Question: Identify Z in the following series \({C_2}{H_5}OH\xrightarrow{{PB{r_3}}}X\xrightarrow{{alc.KOH}}Y\xr...

Question

Identify Z in the following series ${C_2}{H_5}OH\xrightarrow{{PB{r_3}}}X\xrightarrow{{alc.KOH}}Y\xrightarrow{{dil.{H_2}S{O_4}}}Z$
$(A)C{H_2} = C{H_2}$
$(B)C{H_3}C{H_2}OH$
$(C)C{H_3} - C{H_2} - O - C{H_2} - C{H_3}$
(D)None

Answer 1

Solution

In these types of questions, we need to know step by step the product formed after the reaction in the presence of a catalyst. If we need to find the compound of $Z$ , first we need to know the products formed at $X$ and $Y$ .

Complete answer:
First we see the product formed after the reaction between ethanol and $PB{r_3}$ . This reaction proceeds in two steps. In the first step the alcohol is converted into a good leaving group by forming a bond to $P$ ( $O - P$ bonds are very strong) and displacing $Br$ from $P$ , this is essentially a nucleophilic substitution at phosphorus.
Now that the oxygen has converted to a good leaving group, a substitution reaction at carbon can occur. The bromide ion that is displaced from phosphorus attacks carbon via a backside attack, forming $C - Br$ and left with a new ethyl bromide. So, the $X$ is ${C_2}{H_5}Br$ .
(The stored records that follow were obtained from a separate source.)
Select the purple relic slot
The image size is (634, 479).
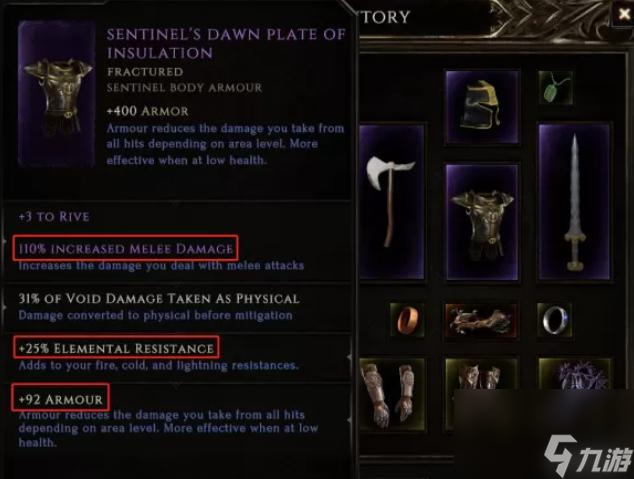[x=575, y=374]
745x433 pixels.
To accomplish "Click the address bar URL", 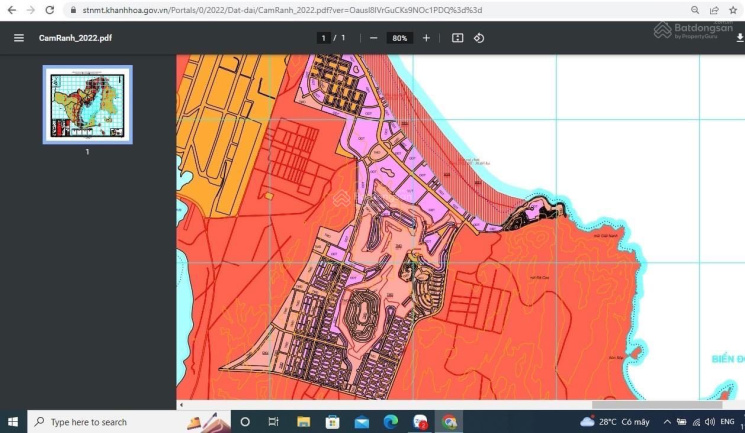I will [280, 10].

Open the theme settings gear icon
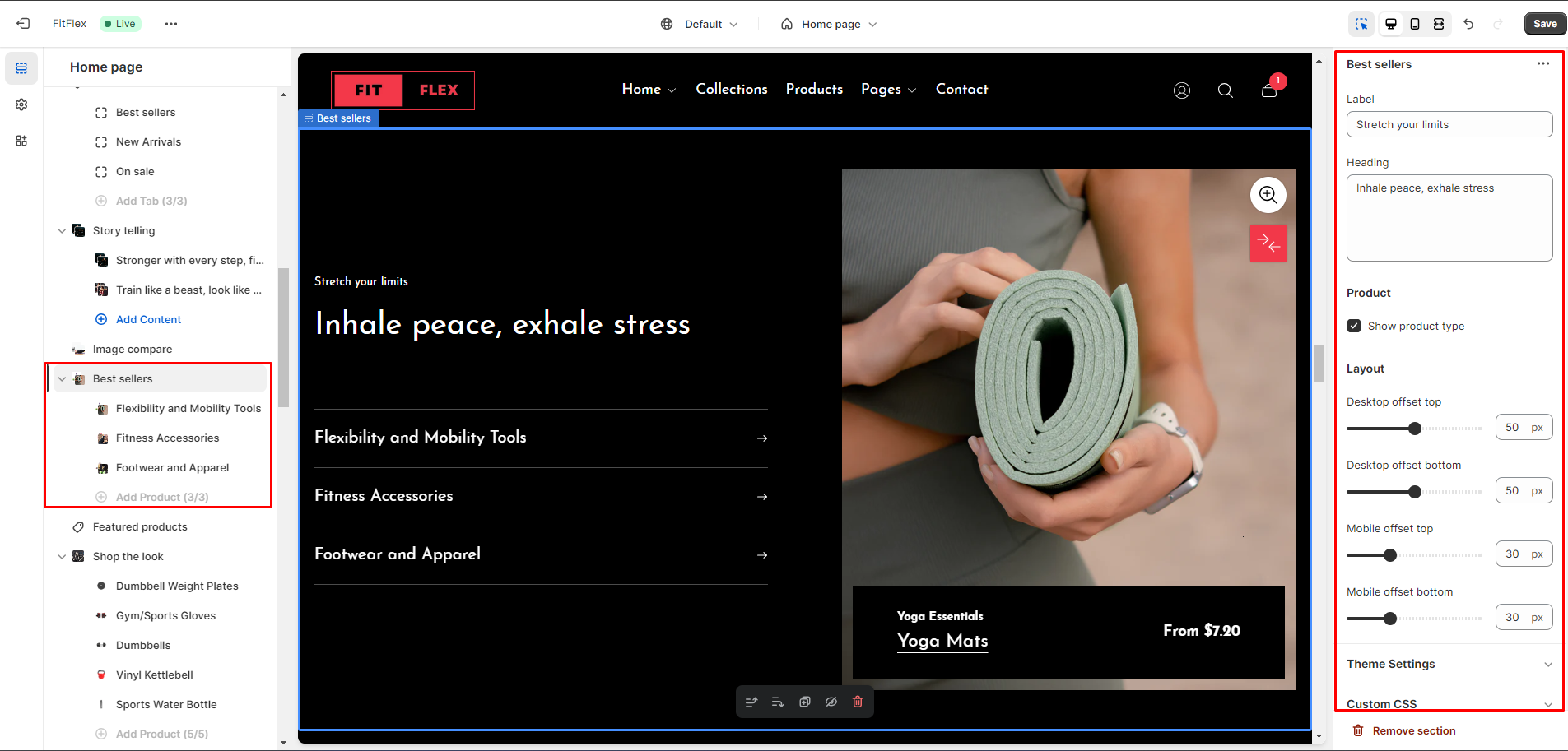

Now, ethyl bromide undergoes reaction in the presence of alcohol $KOH$ , forming ethane. When ethyl bromide is boiled with $KOH$ , the hydrogen atom transfers its electron pair to the adjacent carbon bond, and bromide is removed from the molecule. This forms a double bond between the alpha and beta carbon atoms and gives ethane as a product. So. The $Y$ is $C{H_2} = C{H_2}$ .

When ethane reacts with dilute sulphuric acid, it forms ethanol. All alkenes react with dilute sulphuric acid and give alcohol. This is a hydration reaction. A water molecule is added through double bonds and may give primary, secondary or tertiary alcohol. So the element $Z$ , we get ethanol.

Therefore the correct answer is option B.

Note:
When haloalkane with $\beta$ - hydrogen atoms are boiled with an alcoholic solution of potassium hydroxide, they undergo the elimination of hydrogen halide $(HX)$ resulting in the formation of alkenes.. The dilute sulphuric acid acts as a catalyst in hydrolysis of alkene.